Waarom zitten er zo vaak 24, 36 of 48 pakken in een doos en nooit bijvoorbeeld 23? Oh, is dat zo? Goed. Orde. Oh ja, 2 keer 4 is 8. 2 keer 4 is 8. Hm. Maar hoeveel lagen zouden er dan in zitten? Aha, nog een laag met 8 doosjes. Dat maakt 2 keer 2 keer 4 is 16. Aha, 8 in elke laag! 3 keer 2 keer 4 is 24. Hier staat ook 24. Maar deze is veel platter. Even kijken hoe deze dan is ingepakt. 3 keer 4 is 12. Ik denk dat ik ‘m snap! Check! Het zijn nu maar 2 lagen. Dus 2 keer 3 keer 4 is ook 24! 24 kan ook zo. 2 lagen van 2 keer 6 is ook 24. Of: 6 keer 2 keer 2 is ook 24! Wat was de vraag ook alweer? Oh ja: waarom er zo vaak 24, 36 of bijvoorbeeld 48 pakken in een doos zitten, maar nooit 23.

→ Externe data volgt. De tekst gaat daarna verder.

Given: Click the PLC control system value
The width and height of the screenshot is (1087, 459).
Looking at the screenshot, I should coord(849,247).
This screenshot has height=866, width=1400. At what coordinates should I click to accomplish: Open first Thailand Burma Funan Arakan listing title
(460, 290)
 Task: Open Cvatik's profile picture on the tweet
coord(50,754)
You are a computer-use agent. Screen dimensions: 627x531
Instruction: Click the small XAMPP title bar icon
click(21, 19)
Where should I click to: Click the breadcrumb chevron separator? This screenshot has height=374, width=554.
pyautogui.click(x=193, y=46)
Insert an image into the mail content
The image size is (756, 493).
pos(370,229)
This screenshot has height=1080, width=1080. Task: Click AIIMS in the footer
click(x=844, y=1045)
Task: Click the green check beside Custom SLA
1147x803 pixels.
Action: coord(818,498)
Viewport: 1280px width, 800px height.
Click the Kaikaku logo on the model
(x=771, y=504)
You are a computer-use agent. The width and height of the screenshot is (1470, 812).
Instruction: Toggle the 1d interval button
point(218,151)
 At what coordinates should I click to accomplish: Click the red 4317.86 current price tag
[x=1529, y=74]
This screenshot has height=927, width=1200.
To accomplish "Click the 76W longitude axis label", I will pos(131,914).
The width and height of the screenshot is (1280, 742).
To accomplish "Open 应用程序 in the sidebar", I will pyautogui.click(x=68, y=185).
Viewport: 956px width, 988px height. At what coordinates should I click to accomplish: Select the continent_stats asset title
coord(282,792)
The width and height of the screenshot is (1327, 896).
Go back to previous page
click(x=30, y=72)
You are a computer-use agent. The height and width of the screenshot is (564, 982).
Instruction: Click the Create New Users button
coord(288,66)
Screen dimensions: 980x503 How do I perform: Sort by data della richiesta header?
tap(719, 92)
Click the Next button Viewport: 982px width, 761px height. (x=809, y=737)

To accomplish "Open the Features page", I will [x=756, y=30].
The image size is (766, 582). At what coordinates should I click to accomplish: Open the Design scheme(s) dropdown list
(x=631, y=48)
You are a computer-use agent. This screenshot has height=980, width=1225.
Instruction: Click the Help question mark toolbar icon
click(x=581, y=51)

3 keer 3 keer 4, samen 36. Check. 1, 2… 4 keer 3 keer 4, samen 48. Check. Nu naar 23. Dit zijn er 23, maar dat is lang niet zo mooi. Ja, met 24 pakken kun je een doos mooi vullen, met 36 of 48 ook. Maar: conclusie concreet: met 23 kan dat dus niet.
Controleer alles een tweede keer, check uw antwoord, maar nu met tegeltjes. Check! Is 24 een supergetal? 4 keer 6. Check! Nu een patroon van 3 keer 8. 3 keer 8, check. Nu een patroon 2 keer 12. 2 keer 12, check. Maar hoe zit het dan met 23? Nu haal ik er eentje weg. 8 keer 3, maar dan is er één weg. Dus dat gaat niet. 6 keer 4, maar er is er ook één weg, dus dat gaat ook niet. 23 kan dus alleen 1 keer 23 of 23 keer 1. Dat is eigenlijk ook wel heel bijzonder! Conclusie concreet: 23 is eigenlijk best een zielig getal.